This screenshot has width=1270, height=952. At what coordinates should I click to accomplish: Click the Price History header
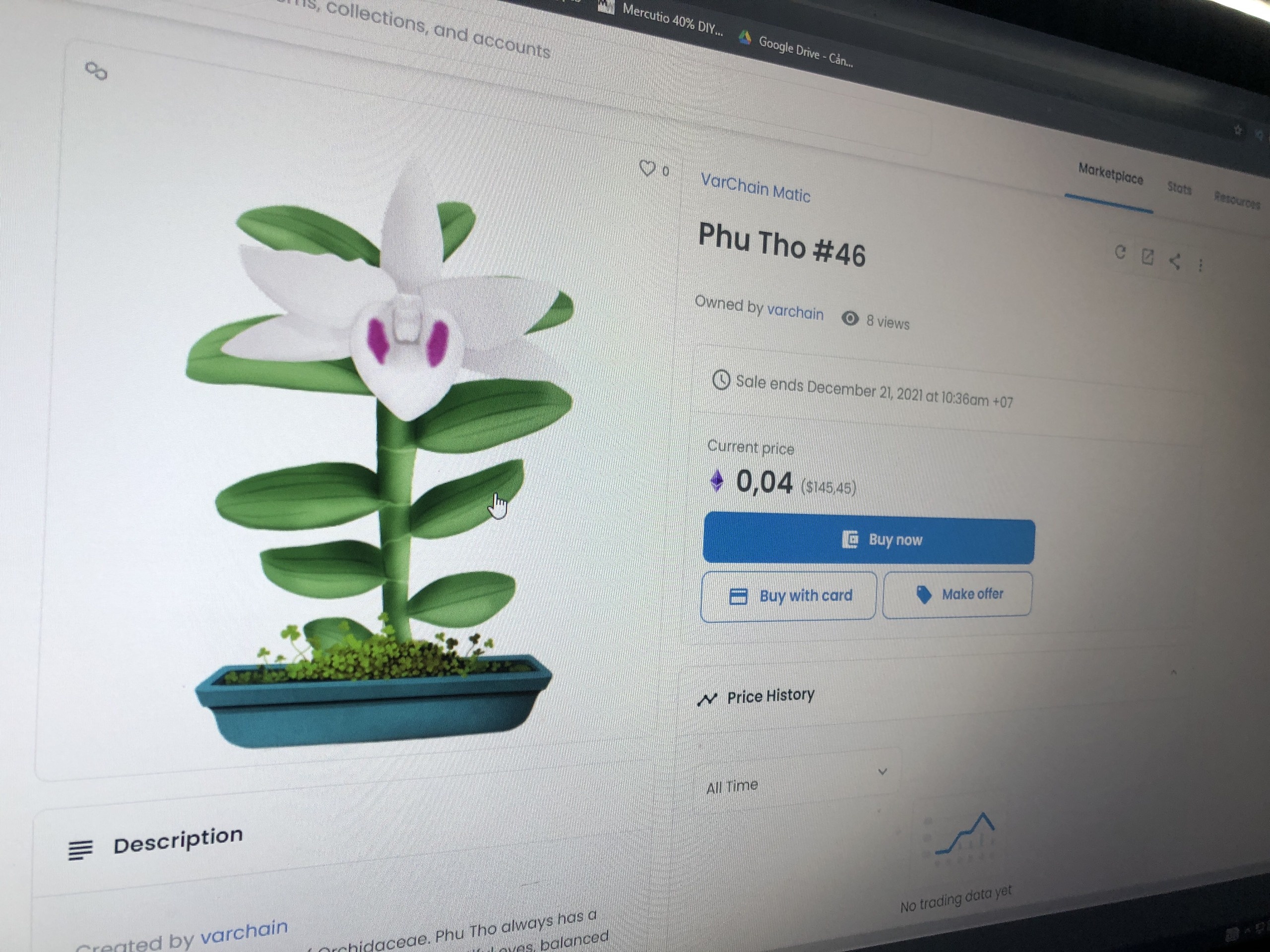click(756, 697)
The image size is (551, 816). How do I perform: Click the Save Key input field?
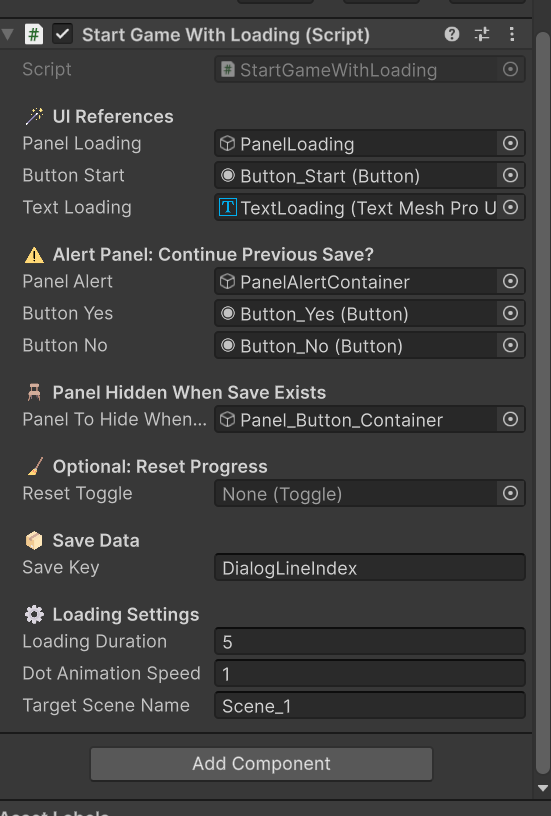click(370, 568)
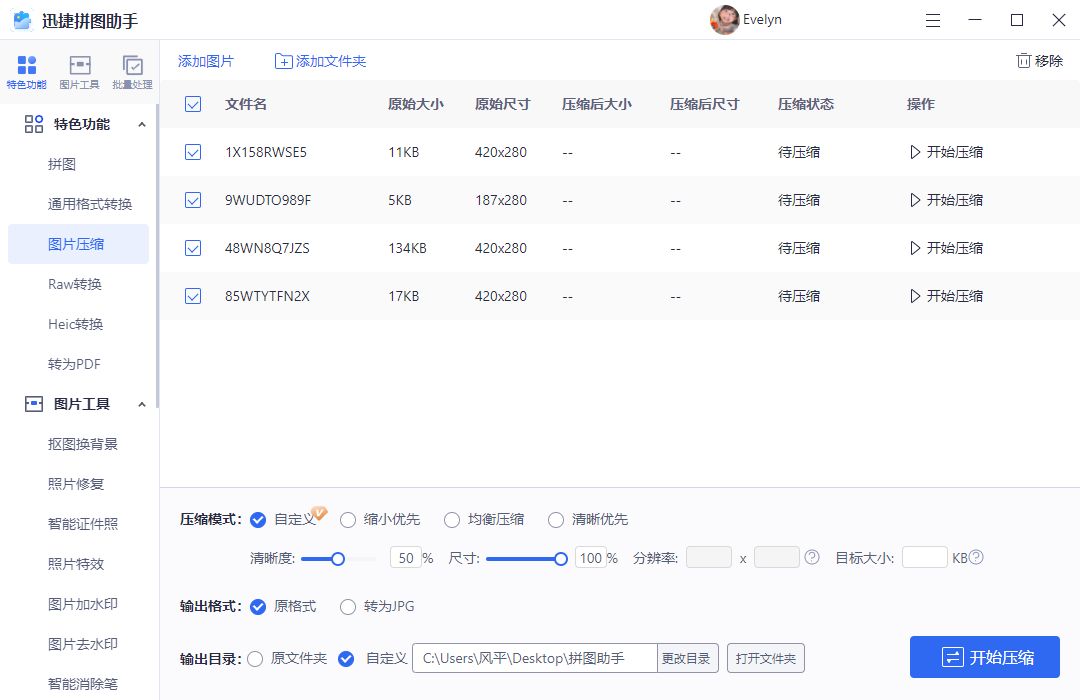Collapse the 特色功能 sidebar section
The height and width of the screenshot is (700, 1080).
[143, 124]
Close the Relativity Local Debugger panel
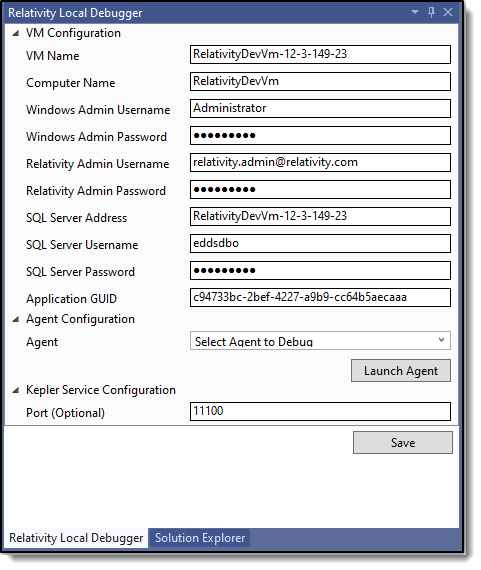This screenshot has width=481, height=570. [x=448, y=12]
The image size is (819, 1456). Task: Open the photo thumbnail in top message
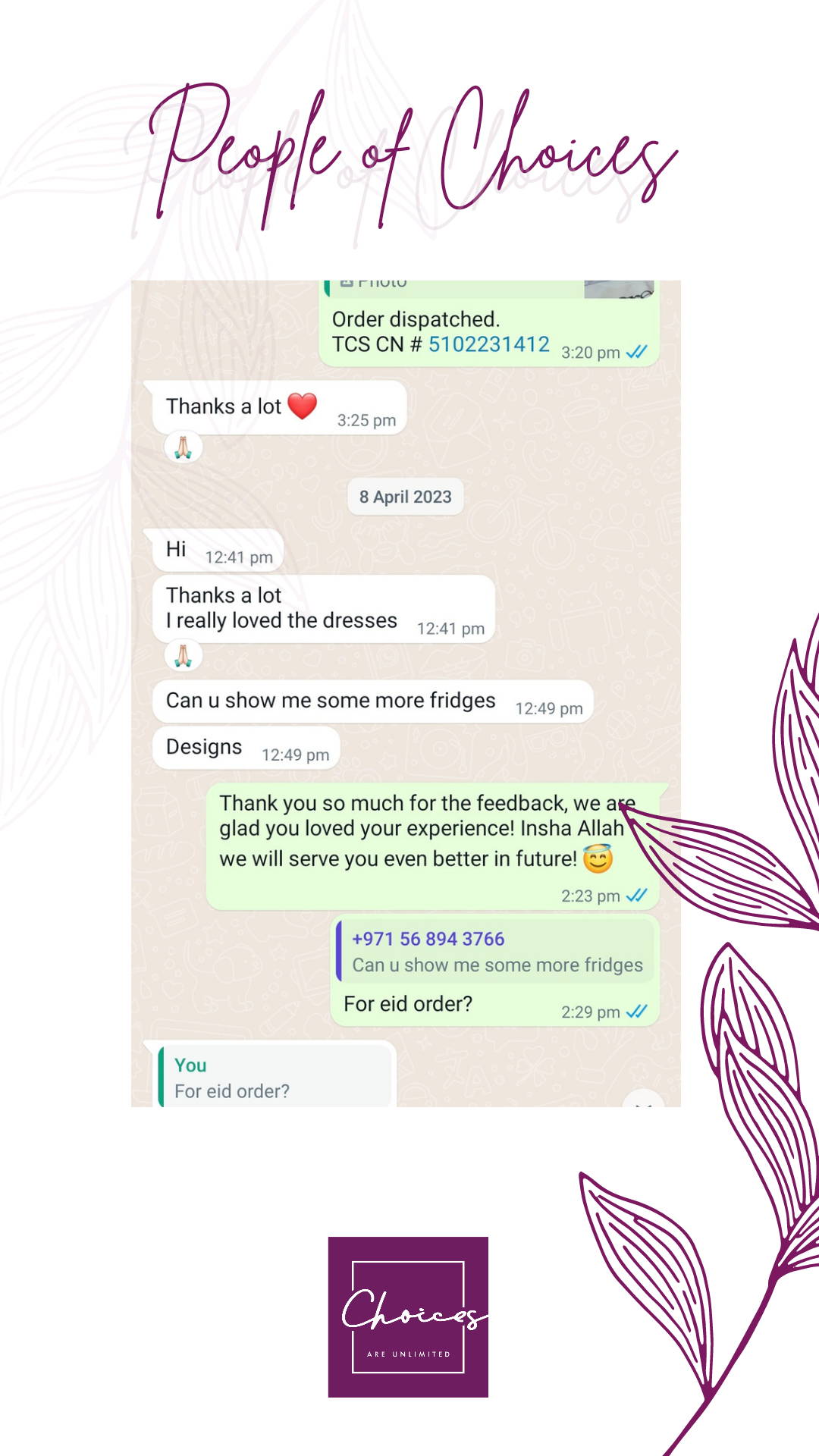click(619, 289)
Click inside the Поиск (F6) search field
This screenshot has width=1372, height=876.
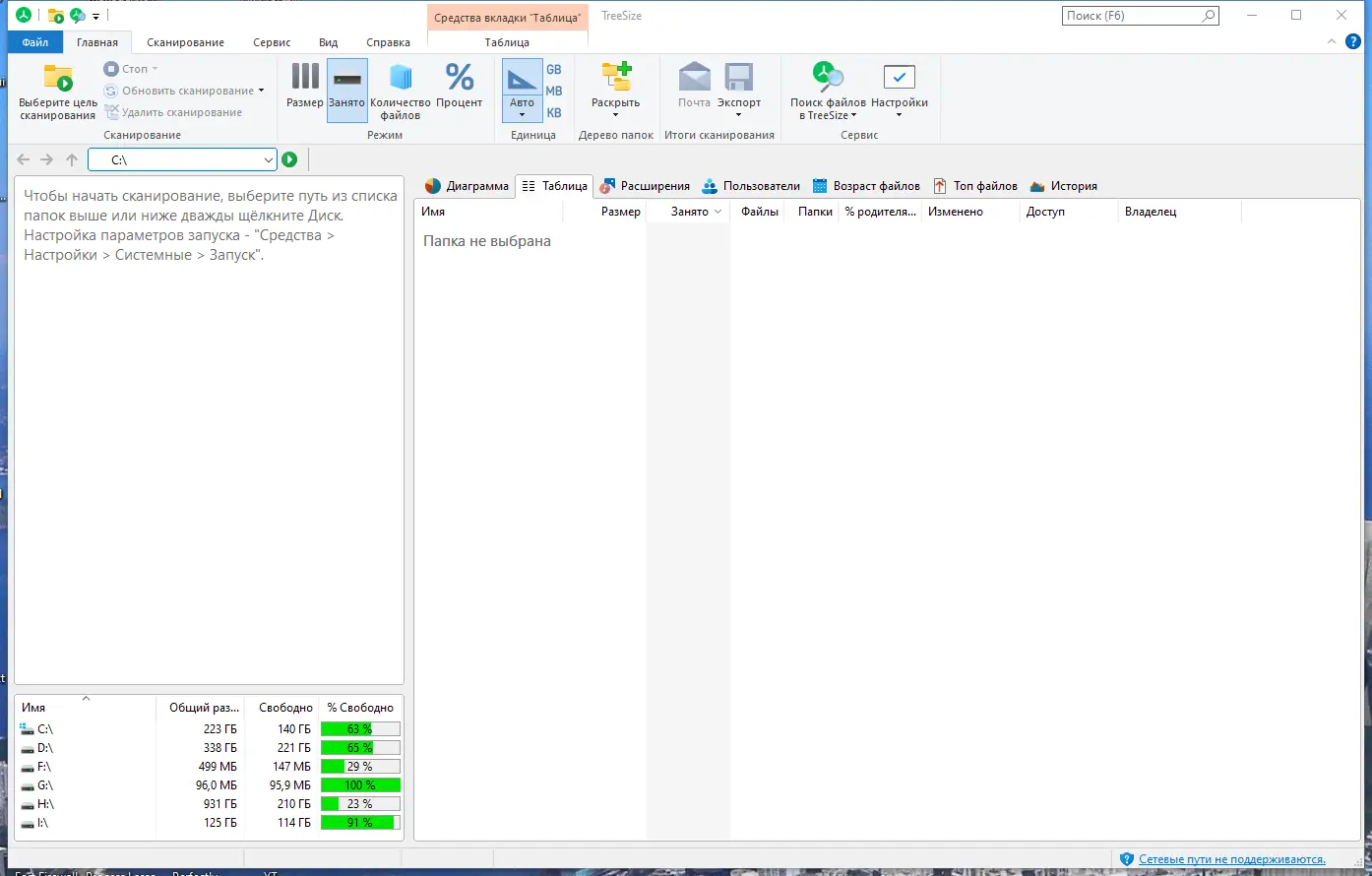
□ □ □
Task description> Write out the full listing verbatim, excluding its pictures.

Expected answer>
This screenshot has width=1270, height=952. At what coordinates should I click to accomplish: Click the Price History header
click(756, 697)
The image size is (551, 816). How do I perform: Click the Save Key input field?
click(370, 568)
Collapse the 特色功能 sidebar section
The height and width of the screenshot is (700, 1080).
[143, 124]
Close the Relativity Local Debugger panel
This screenshot has width=481, height=570. [x=448, y=12]
The image size is (819, 1456). Task: Open the photo thumbnail in top message
click(619, 289)
Click inside the Поиск (F6) search field
This screenshot has width=1372, height=876.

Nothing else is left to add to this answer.